年金減額を知らせる通知書を手にする女性。年間の減額分5084円と記し「つらいですね」とため息をついた(15日、京都市内)※画像の一部を加工しています

年金減額を知らせる通知書を手にする女性。年間の減額分5084円と記し「つらいですね」とため息をついた(15日、京都市内)※画像の一部を加工しています

年金に対する各党の主な考え方

年金に対する各党の主な考え方

 年金減額を知らせる国からの通知書を手に京都市中京区の女性(75)は肩を落とした。「0・4%と言えど、減るのは厳しい。若い時は年金の心配なんかしなかったのに」

 一つ下の夫と年金暮らし。自身の収入は介護保険料などを差し引かれ、月10万円足らず。服は必ずバザーで買い、スーパーでは、国内産が良いと思いながらも中国産の安い食材に手が伸びてしまう。夫の年金と合わせて何とか家計をやりくりする中、物価高と年金の減額が重なった。

 今回の改定で女性の年金は年間5084円減る。さらに、今年で75歳を迎え、国民健康保険から後期高齢者医療保険に切り替わったことで保険料負担は夫婦で年間2万3千円増えた。毎年、受診している人間ドックの自己負担も国保の補助から切り離されて約3倍に。「長生きした罰ですか?」。女性は釈然としない思いをはき出した。

 業種を問わず受け取れる国民年金(基礎年金)の本年度の満額給付額は月6万4816円(前年度比259円減)。現行制度下でピークだった1999~2002年度と比べて月額2201円少ない。引き下げは2年連続。指標となる前年の物価はマイナス0・2%、過去3年間の賃金変動率はマイナス0・4%で、支え手となる現役世代の賃金低下の方を反映した形だ。会社員などが加入する厚生年金もモデル世帯で月903円の減額となる。

 一方、今年5月の全国消費者物価指数は、ウクライナ危機や急激な円安の影響で前年同月比2・1%増と2カ月連続で2%を上回った。現行の年金制度は今回のような急な物価上昇に対応できる柔軟性はなく、物の値段は上るのに年金支給額は減る悪循環が生じている。

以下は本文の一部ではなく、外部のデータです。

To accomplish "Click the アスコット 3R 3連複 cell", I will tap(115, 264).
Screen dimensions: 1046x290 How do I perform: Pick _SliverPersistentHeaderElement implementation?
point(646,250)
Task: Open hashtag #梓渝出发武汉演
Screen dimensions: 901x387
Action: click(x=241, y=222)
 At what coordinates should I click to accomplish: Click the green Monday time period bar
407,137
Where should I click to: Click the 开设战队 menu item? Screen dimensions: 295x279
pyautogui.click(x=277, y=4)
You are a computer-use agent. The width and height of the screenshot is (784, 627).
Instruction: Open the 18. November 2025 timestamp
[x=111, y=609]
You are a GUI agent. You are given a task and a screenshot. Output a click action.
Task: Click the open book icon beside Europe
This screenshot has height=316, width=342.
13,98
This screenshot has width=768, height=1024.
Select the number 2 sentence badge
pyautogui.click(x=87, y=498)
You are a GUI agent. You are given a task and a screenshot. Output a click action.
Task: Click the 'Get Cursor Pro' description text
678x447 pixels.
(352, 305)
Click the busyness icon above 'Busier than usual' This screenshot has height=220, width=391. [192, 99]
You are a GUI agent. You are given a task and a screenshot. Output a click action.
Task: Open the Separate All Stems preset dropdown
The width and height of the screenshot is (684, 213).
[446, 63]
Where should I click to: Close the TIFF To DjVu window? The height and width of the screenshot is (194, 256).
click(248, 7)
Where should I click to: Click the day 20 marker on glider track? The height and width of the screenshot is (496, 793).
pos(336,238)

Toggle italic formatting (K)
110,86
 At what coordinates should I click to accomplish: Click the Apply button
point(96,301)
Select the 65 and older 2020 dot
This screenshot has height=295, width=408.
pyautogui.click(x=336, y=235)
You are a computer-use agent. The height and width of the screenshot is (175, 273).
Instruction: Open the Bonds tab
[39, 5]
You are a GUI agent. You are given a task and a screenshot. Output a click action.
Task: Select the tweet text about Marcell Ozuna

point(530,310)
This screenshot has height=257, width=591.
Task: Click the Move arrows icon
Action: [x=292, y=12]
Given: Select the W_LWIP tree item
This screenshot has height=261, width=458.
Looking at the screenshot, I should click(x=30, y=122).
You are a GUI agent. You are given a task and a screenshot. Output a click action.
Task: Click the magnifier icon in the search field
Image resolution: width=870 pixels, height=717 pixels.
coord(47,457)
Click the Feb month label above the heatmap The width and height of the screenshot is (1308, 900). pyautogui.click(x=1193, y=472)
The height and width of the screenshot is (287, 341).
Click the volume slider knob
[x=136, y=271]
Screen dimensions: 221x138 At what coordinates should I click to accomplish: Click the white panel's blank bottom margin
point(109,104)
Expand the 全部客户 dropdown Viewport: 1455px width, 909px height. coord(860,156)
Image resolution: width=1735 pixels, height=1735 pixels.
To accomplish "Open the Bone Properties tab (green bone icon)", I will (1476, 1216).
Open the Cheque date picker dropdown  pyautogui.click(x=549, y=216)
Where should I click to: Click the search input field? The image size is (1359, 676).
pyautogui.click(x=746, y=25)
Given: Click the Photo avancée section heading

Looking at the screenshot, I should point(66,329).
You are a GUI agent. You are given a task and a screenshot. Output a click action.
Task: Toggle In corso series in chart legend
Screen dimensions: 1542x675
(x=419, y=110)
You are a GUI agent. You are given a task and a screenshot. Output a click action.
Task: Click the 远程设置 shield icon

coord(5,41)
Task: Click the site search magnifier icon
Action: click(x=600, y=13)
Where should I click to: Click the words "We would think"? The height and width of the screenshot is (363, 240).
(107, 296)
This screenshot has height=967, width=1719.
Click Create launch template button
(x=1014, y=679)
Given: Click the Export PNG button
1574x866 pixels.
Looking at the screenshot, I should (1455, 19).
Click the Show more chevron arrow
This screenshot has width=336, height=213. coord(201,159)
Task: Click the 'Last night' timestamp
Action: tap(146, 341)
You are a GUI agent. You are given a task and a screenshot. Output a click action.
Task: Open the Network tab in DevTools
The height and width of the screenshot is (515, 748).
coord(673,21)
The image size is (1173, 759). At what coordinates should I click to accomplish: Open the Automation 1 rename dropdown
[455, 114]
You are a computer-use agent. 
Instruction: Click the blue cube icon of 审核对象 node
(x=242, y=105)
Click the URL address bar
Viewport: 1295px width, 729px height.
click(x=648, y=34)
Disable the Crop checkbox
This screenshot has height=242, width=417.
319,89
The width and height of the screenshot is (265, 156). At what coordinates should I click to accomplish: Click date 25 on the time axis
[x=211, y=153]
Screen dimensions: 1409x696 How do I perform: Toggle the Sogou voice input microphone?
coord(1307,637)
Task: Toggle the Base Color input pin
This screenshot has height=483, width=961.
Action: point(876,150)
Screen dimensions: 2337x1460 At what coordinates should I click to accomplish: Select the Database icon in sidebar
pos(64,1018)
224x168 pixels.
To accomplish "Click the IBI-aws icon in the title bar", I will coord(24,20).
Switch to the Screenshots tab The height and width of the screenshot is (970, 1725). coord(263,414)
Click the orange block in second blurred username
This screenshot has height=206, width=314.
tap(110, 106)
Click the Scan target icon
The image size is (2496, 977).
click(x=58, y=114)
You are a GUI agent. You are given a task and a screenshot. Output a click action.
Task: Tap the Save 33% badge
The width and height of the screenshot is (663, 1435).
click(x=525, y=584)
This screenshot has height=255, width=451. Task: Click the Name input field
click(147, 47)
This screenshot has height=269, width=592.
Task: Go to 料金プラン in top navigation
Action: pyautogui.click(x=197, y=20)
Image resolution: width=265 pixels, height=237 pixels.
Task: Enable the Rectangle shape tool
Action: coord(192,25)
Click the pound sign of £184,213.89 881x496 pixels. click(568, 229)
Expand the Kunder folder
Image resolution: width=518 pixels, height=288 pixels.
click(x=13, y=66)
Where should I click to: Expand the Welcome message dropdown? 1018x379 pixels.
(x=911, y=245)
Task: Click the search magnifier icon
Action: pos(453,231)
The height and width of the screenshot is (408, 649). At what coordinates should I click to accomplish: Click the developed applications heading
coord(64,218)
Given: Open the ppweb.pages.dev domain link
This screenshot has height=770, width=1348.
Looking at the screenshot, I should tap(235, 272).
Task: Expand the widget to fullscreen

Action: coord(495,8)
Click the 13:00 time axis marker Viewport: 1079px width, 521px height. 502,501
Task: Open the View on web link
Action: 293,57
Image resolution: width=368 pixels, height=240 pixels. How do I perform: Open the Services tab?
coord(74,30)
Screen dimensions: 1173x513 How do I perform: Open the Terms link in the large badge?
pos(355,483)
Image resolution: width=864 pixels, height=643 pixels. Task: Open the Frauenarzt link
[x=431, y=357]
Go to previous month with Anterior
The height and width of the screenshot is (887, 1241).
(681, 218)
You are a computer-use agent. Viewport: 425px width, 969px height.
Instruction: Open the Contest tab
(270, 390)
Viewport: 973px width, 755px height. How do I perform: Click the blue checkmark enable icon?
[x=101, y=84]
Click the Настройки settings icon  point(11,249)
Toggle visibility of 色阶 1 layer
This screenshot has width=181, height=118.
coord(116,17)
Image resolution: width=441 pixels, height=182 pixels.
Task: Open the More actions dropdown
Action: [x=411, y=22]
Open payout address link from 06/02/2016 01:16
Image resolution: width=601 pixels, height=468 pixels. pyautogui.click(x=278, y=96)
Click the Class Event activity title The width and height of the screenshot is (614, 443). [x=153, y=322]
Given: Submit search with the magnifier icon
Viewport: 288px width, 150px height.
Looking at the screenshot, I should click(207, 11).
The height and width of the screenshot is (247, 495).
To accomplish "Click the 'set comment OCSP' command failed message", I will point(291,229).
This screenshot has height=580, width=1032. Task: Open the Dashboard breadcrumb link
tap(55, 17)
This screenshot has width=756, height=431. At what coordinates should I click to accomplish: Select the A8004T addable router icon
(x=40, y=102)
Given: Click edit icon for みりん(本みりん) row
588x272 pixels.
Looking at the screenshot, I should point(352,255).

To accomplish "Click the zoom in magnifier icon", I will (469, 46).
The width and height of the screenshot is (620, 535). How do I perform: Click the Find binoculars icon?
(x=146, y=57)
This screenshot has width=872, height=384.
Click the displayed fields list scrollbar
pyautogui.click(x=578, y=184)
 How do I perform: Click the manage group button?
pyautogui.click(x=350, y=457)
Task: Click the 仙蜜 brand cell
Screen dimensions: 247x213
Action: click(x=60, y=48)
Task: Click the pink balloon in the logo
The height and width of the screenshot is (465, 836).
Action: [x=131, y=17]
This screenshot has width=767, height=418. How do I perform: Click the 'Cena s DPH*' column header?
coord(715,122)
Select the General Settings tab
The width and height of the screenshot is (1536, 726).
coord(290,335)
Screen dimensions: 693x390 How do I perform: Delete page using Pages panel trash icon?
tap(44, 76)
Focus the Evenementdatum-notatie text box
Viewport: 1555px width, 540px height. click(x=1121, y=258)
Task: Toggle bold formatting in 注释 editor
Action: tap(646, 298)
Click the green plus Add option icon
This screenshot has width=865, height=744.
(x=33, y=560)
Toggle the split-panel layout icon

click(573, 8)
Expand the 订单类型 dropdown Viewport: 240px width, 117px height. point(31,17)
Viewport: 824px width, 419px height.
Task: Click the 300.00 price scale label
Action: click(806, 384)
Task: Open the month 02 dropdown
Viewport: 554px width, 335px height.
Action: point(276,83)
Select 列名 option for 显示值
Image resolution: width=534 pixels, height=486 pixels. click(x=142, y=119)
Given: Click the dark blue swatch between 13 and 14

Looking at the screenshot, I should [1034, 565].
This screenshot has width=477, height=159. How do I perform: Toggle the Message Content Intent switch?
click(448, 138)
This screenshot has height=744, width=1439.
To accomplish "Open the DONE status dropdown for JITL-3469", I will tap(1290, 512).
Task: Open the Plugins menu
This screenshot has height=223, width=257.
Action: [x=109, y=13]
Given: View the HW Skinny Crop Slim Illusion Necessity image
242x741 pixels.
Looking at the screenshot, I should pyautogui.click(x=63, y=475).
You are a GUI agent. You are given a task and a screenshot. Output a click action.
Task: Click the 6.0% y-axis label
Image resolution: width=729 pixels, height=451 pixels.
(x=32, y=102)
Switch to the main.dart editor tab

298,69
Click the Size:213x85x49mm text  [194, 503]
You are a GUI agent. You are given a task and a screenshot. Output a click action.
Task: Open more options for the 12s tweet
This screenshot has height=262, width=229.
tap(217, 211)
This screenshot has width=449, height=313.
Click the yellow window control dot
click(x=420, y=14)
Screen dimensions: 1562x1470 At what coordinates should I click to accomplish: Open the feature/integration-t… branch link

 国は年金財政維持のためとして、支給額を一定抑制する「マクロ経済スライド」を導入。この仕組みにより、2046年度まで年金の給付水準は徐々に目減りする。厚生労働省は、国民年金の価値を現役世代の平均収入で見た場合、1人当たり18・2%(19年度)から13・3%(46年度)まで低下すると推計する。

 日本は今後、少子高齢化に伴い、42年に高齢者総数が3935万人のピークに達すると予測される。反対に保険料を負担する64歳以下の現役世代は22年の約7400万人から6千万人を割り込むと見込まれ、制度の根幹が揺らぐ。

 さらに、新型コロナウイルス禍も影を落とす。21年度の国民年金の加入者は前年度から18万人少ない1431万人。そのうち経済状況の悪化などで保険料の全額免除や猶予を受けた人は過去最多の612万人となり、加入者の4割超を占めた。20年度時点で京都では約15万4千人(前年度比約7500人増)、滋賀は約6万2千人(同約2700人増)に上る。

 年金の財政基盤が不安定さを増す中、将来を担う若者も危機感を抱く。

 「払った額に対してもらえる額の割合は今より減っている」。京都産業大4年の学生で、京都市北区の男性(21)と兵庫県宝塚市の男性(21)は口をそろえる。

 2人は大学で仲間と一緒に年金について研究。国民年金や厚生年金の受給額減少を補完するには、個人型確定拠出年金など自前で何らかの対策が必要との思いを強くした。

 参院選では、年金も主要な争点の一つだ。宝塚市の男性は定年後の不安を加速させた19年の「老後2千万円問題」に触れ「将来、どれぐらいの備えがあればよいのか国は明確に示すべき」と話す。京都市北区の男性は年金減額が賃金変動率と密接に関係している点を指摘。「支え手となる若者の賃金を上げ、将来の不安を取り除いてほしい」と願う。